## WORK TASK 1
From the passage on primary lateral sclerosis, set down everything from "Primary lateral sclerosis (PLS) is" down to "eventually develop ALS.".
## WORK TASK 2
Using the passage on primary lateral sclerosis, list every symptom it says may develop as the disease progresses.
## WORK TASK 3
Answer these questions from the passage on primary lateral sclerosis:
(a) Between what ages is PLS most commonly diagnosed?
(b) In what part of the body do symptoms typically begin?
(c) What causes juvenile primary lateral sclerosis?

## PASSAGE SHOWN
What Is Primary Lateral Sclerosis (PLS)?
Primary lateral sclerosis (PLS) is a rare neuromuscular disorder that involves the gradual degeneration of nerve cells — more specifically, upper motor neurons — in the brain. Upper motor neurons are responsible for the initiation of voluntary movements and help with body posture. PLS belongs to a group of conditions known as motor neuron diseases.
PLS is sometimes mistaken for amyotrophic lateral sclerosis (ALS), which affects both upper and lower motor neurons (lower motor neurons begin in the spinal cord, exit the spine, and innervate the muscles and glands in the rest of the body). PLS affects only upper motor neurons; however, because the upper motor neurons are damaged, they cannot activate the lower motor neurons that control muscle movement. PLS progresses more slowly than ALS and, in most cases, is not fatal. However, some individuals with PLS eventually develop ALS.
Symptoms typically begin in the legs and gradually spread to other areas of the body. In rare cases, weakness begins in the facial muscles and travels down the spinal cord to affect the arms, trunk and legs. PLS symptoms include the following:
- Weakness, stiffness and spasms that typically begin in one leg before spreading to the other leg
- Tripping, clumsiness, and balance issues
- Hoarseness, slurred speech, or drooling, due to weakened facial muscles
As the disease progresses, other symptoms may develop:
- Swallowing and breathing difficulties
- Finger, hand and arm stiffness
- Bladder control issues
- Pain in the lower back, neck and other muscles
The cause of adult-onset PLS is unknown. It is not inherited, and it is not yet clear how or why it develops. A rare subtype of PLS called juvenile primary lateral sclerosis starts in childhood or adolescence. It is caused by a genetic mutation that is passed from both parents (who must be hereditary carriers) to the child.
PLS is most commonly diagnosed between the ages of 40 and 60. Males and females are equally affected.

## SUPPLIED MATERIAL
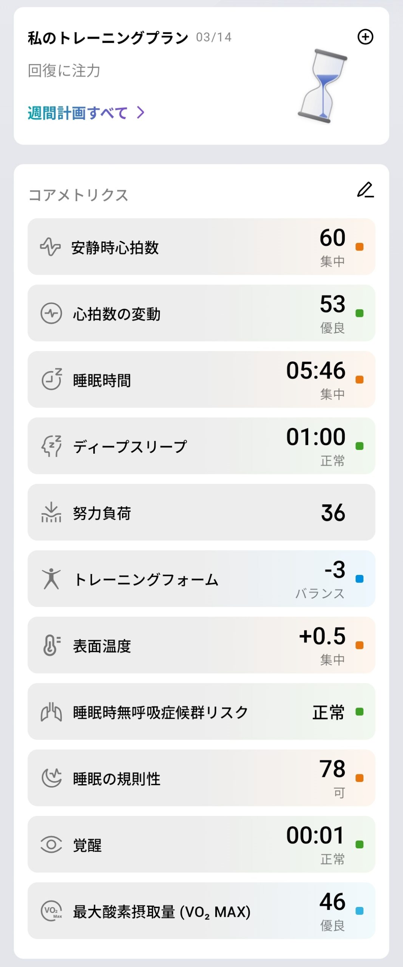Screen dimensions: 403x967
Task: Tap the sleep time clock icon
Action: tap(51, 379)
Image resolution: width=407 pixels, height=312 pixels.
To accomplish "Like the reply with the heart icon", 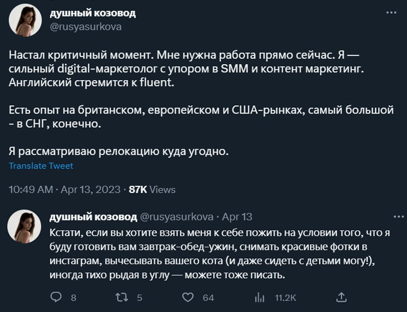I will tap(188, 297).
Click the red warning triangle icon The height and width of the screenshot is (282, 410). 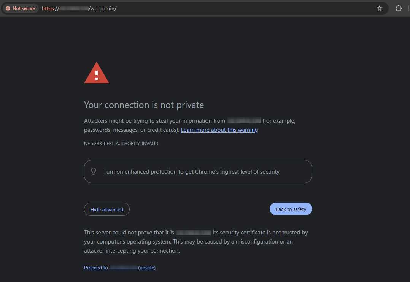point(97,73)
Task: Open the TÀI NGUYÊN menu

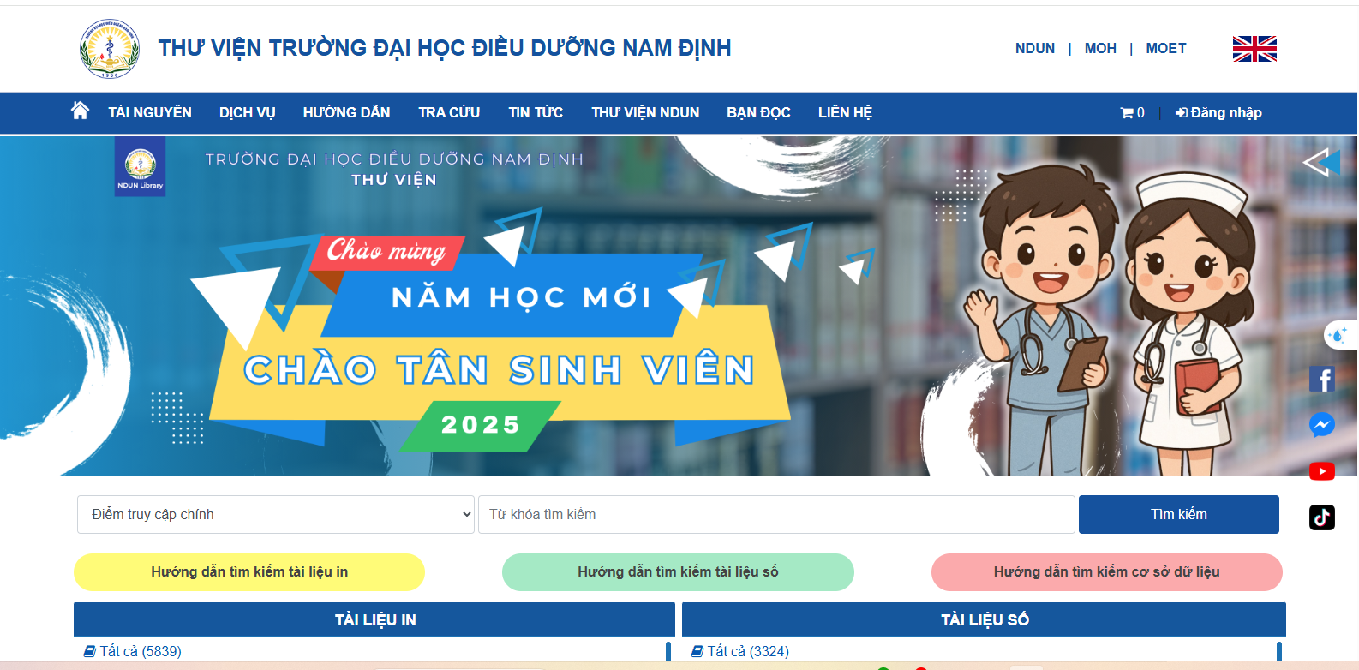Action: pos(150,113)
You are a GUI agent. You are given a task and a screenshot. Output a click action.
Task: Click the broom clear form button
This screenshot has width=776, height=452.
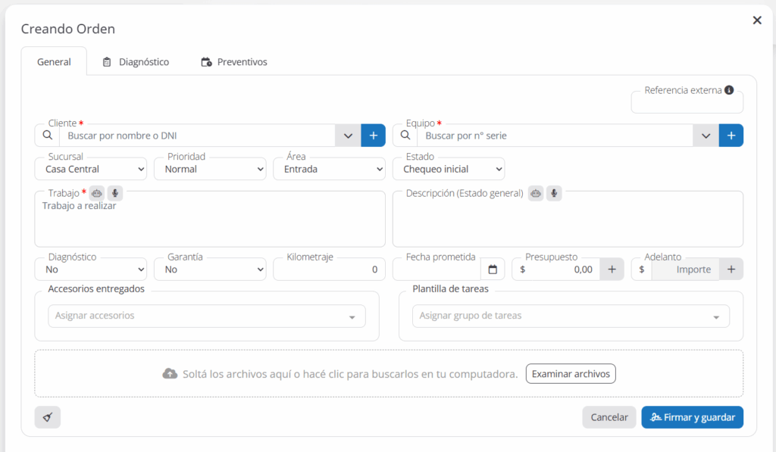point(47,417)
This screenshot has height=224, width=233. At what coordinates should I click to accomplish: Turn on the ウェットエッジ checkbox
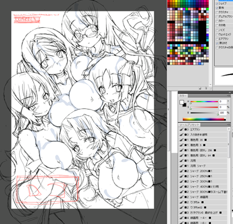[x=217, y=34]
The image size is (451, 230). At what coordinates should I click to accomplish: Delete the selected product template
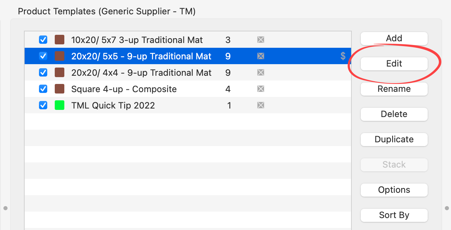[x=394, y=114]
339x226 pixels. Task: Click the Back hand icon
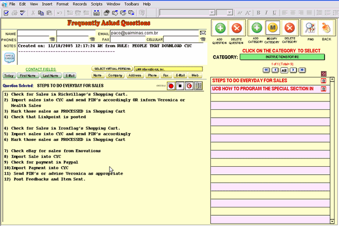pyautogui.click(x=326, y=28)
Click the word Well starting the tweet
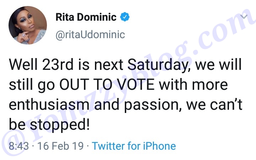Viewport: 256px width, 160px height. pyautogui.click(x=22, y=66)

## ANSWER BOX 1
Primary lateral sclerosis (PLS) is a rare neuromuscular disorder that involves the gradual degeneration of nerve cells — more specifically, upper motor neurons — in the brain. Upper motor neurons are responsible for the initiation of voluntary movements and help with body posture. PLS belongs to a group of conditions known as motor neuron diseases.
PLS is sometimes mistaken for amyotrophic lateral sclerosis (ALS), which affects both upper and lower motor neurons (lower motor neurons begin in the spinal cord, exit the spine, and innervate the muscles and glands in the rest of the body). PLS affects only upper motor neurons; however, because the upper motor neurons are damaged, they cannot activate the lower motor neurons that control muscle movement. PLS progresses more slowly than ALS and, in most cases, is not fatal. However, some individuals with PLS eventually develop ALS.

## ANSWER BOX 2
- Swallowing and breathing difficulties
- Finger, hand and arm stiffness
- Bladder control issues
- Pain in the lower back, neck and other muscles

## ANSWER BOX 3
(a) Between 40 and 60.
(b) In the legs.
(c) A genetic mutation passed from both parents, who must be hereditary carriers, to the child.